Cada año, en la mañana de Pascua resuena el anuncio: «¡Cristo ha resucitado! ¡Aleluya!». El cuerpo de Jesús, enterrado con premura el Viernes Santo, ya «no está aquí», en el sepulcro donde las mujeres lo buscan al despuntar el primer día de la semana. ¡Cristo ha resucitado! (cf. Mc 16,6). El cuerpo de Jesús no está en la tumba: no porque haya sido robado, sino porque ha resucitado. En Cristo ha triunfado la Vida de Dios sobre el pecado y la muerte. El Resucitado une de nuevo la tierra al cielo, reconcilia a los hombres con Dios y entre sí, y se convierte en principio de la fraternidad universal. Jesús ha destruido el pecado de Adán y la muerte. La resurrección es el signo de su victoria, el día de nuestra redención.
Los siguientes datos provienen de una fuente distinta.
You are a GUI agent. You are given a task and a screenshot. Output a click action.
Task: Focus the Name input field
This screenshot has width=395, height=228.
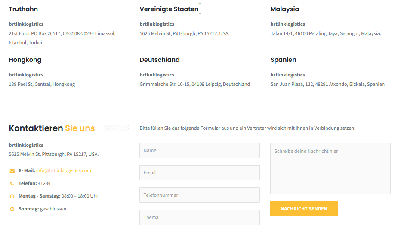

Cristo ha resucitado verdaderamente. La resurrección es un acontecimiento real e histórico, y no fruto de una experiencia mística o una historia piadosa. Este acontecimiento sobrepasa la historia, pero sucede en un momento preciso de la historia. El que murió bajo Poncio Pilato es el Señor resucitado de entre los muertos. La luz que deslumbró a los vigilantes del sepulcro ha atravesado el tiempo y el espacio y ha traído al mundo el esplendor de Dios, de la Verdad, del Bien y de la Belleza.

En la Pascua de Cristo está la salvación de la humanidad. Sin ella no habría esperanza alguna: la muerte sería inevitablemente nuestro destino, y la división, el odio, la mentira, la avaricia y el poder del más fuerte tendrían la última palabra en la vida de los hombres. La Pascua ha invertido la tendencia. La resurrección de Cristo es una nueva creación, la nueva savia, capaz de regenerar la humanidad. Y por esto da fuerza y significado a toda esperanza humana, a todo deseo de cambio y progreso verdaderamente humanos. La última palabra no la tienen ya la muerte, el pecado, el mal o la mentira, sino la Vida, la Verdad, el Bien y la Belleza de Dios.

Cristo ha resucitado para todos. ¡Feliz Pascua de Resurrección!